Table 4: Influence of EG/APP proportion on the performances of SPUF.
Figure 3: POM morphology of SPUF composites.

The compressive strength and modulus are increased by 13.4% and 66.7%, respectively, in APP/SPUF sample, which can be explained by its high apparent density. For the sample with EG, although the apparent density is also high, the compressive strength and modulus are decreased, and the values are lower with the content of EG increasing. The sample of EG/APP/SPUF-2 shows better compressive strength and modulus than EG/SPUF. This is caused by the damage of the cell structure by EG, as we discussed in the apparent density paragraph. Besides the apparent density, the cell morphology is another important factor that affects the mechanical properties of foam [7]. The morphology of cell structure is shown in Figure 4. The cell size of the foam is small and well distributed in APP/SPUF sample. In the sample of SPUF containing EG, the cells shows random sizes and shapes, and the wall of the cell is not continuous, which reduces the support capacity of the cells and affecting the foam's ability to resist compression. Besides, the compatibility of water soluble APP and polyurethane matrix is better than that of EG, and APP has little effect on the forming of the foam.

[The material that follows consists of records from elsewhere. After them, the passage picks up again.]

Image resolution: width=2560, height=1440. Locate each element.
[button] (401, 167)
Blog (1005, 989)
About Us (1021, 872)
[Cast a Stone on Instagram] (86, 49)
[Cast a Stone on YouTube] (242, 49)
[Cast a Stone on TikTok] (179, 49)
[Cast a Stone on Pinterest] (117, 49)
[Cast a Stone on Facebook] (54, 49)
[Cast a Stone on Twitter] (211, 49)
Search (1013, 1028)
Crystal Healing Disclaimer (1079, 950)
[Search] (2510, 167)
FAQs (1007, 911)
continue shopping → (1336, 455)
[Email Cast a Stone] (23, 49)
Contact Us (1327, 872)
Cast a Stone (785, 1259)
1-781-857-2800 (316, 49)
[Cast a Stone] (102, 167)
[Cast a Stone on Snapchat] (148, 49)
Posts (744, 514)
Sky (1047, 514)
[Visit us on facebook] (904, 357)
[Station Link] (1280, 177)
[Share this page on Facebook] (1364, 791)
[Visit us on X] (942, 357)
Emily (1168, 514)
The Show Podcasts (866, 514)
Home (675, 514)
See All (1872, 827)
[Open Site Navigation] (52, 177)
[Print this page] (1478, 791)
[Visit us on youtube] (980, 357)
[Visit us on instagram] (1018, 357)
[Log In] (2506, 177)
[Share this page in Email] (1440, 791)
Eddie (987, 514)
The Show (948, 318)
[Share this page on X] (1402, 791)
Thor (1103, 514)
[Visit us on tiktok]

Figure 4: SEM micrograph of SPUF composites before burning.

Compared with neat SPUF, Shore’s hardness of SPUF containing flame retardants is increased. The surface of the foam became harder because SPUF foam is flexible, while the additives are rigid. All SPUF containing flame retardants in this research with hardness within the range of 55 to 75 HA can be used as the interior parts of automobile.

5. Conclusion

This research investigated the synergistic effect between EG and APP on flammability and thermal behavior of water-blow SPUF. The study shows that the addition of APP and EG improved the flame retardancy and thermal stability of SPUF effectively. SPUF added EG/APP obtained higher LOI value and carbon residue than that with the same loading of EG or APP. TG results show that the addition of APP accelerates the decomposition of SPUF but slows down the decomposition rate of SPUF; the combination of EG with APP improved the thermal stability significantly. SEM morphology of char residue shows the “worm-like” structure developed by EG form the more compact char layer, which proved that EG acts as the main protective role in the improvement of thermal stability. The presence of EG destroys the completeness of the hole in the foam; as a result, the compression property of SPUF composites decreased. While, APP has positive effect on the mechanical properties of SPUF, and the addition of APP with small amount to the EG/SPUF can improve the compression property to a certain extent.

Data Availability

The data (limiting oxygen index (LOI); UL-94 horizontal burning test; mechanical properties) used to support the findings of this study are included within the article. The data (thermogravimetric analysis (TG); scanning electron microscopy (SEM); polarizing microscope) used to support the findings of this study have been deposited in the figshare repository (https://figshare.com/account/home#/data; e-mail address: 2920771312@qq.com; password: wsns19941026).

Conflicts of Interest

The authors declare that they have no conflicts of interest.

Acknowledgments

The authors gratefully acknowledge the Science and technology development project of Jilin Province, China (no. 20150301002GX).